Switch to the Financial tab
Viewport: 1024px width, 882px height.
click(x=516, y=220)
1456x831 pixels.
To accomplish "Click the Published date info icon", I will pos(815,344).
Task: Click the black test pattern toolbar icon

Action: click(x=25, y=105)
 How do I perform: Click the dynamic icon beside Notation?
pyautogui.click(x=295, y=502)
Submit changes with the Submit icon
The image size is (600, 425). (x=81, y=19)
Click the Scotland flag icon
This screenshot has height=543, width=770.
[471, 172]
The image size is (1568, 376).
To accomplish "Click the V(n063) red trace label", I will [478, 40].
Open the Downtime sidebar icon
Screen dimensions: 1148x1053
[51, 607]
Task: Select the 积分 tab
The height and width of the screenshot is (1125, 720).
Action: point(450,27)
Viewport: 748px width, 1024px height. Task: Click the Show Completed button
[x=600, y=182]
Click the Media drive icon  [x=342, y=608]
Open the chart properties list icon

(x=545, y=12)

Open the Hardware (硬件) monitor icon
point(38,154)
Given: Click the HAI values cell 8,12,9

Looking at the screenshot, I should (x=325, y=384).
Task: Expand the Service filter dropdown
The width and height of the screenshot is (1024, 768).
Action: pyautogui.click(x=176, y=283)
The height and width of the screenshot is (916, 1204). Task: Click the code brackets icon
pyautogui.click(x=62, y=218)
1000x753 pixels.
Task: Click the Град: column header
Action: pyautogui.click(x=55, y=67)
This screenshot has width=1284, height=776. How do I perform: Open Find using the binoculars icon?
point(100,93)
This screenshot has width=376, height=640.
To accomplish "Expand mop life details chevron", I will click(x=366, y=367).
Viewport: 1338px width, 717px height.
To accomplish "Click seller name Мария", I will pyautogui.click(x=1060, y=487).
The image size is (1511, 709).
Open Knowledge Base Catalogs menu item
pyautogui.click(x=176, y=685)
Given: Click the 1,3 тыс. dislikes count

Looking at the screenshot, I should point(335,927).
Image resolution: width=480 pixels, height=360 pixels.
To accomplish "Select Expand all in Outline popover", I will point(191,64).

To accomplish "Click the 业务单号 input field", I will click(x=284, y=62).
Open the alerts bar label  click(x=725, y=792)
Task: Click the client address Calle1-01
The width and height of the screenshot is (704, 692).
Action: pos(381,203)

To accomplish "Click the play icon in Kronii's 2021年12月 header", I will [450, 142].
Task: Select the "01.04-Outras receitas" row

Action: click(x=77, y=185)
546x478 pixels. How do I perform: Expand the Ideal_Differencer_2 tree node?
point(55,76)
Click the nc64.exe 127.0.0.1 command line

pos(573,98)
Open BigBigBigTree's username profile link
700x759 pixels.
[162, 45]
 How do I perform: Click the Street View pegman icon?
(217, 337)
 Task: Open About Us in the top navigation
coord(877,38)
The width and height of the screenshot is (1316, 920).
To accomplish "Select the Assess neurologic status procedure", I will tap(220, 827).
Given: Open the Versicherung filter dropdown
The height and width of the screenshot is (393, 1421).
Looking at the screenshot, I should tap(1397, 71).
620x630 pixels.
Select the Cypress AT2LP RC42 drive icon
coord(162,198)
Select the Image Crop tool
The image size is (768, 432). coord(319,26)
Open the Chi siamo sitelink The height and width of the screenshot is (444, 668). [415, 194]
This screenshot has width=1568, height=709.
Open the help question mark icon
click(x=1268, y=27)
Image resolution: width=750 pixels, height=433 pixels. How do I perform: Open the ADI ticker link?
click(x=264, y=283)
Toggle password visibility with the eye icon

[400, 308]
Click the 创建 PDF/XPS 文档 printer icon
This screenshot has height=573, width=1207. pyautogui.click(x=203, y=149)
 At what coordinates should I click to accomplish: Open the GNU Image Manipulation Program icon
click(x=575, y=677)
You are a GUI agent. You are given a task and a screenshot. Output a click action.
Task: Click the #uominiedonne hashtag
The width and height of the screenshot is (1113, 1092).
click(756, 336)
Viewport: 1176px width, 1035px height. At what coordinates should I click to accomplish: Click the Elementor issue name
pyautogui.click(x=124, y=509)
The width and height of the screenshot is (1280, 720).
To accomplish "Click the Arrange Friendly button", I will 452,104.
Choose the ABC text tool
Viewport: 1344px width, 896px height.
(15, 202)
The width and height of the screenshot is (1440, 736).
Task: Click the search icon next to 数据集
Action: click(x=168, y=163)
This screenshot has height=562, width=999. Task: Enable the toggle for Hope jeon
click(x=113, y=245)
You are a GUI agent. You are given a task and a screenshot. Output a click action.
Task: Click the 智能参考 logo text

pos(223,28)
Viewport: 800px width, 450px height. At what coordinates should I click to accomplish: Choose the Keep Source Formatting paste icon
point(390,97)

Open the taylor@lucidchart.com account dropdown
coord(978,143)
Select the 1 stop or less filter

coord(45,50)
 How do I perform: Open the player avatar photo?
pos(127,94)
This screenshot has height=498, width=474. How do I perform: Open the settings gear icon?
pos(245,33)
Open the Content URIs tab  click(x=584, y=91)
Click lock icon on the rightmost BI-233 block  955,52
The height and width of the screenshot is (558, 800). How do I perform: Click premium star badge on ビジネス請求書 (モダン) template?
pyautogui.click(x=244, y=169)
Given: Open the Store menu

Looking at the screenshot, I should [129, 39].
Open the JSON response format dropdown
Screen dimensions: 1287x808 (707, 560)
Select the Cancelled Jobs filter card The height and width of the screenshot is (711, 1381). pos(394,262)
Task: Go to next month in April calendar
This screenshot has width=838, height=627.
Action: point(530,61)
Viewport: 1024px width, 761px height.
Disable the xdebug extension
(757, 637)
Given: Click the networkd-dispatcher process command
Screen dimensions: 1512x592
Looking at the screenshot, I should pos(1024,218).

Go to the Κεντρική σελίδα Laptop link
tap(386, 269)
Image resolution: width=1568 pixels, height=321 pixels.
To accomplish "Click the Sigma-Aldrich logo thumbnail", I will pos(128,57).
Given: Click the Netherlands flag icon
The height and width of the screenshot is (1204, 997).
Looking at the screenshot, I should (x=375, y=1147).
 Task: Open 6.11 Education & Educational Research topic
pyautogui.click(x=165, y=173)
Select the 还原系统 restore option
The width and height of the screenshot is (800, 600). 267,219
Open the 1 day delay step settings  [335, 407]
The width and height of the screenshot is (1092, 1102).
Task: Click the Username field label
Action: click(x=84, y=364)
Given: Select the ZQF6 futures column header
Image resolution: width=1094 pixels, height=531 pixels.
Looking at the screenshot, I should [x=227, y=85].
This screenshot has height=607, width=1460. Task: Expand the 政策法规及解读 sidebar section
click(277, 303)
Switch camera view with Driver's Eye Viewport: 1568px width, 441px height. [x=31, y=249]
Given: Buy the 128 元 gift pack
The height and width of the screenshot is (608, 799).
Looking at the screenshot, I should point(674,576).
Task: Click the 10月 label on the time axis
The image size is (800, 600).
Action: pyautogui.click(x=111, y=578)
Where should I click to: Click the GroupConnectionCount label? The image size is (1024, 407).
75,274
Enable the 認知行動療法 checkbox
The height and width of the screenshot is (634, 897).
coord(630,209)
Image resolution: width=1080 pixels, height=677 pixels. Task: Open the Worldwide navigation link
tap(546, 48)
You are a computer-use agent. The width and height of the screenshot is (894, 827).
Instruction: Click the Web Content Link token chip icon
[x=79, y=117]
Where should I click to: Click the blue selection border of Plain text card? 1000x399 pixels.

-- -- --

## Problem
Using the records above, report the number of lines that include the string "card", with nothing added.

## Expected output
2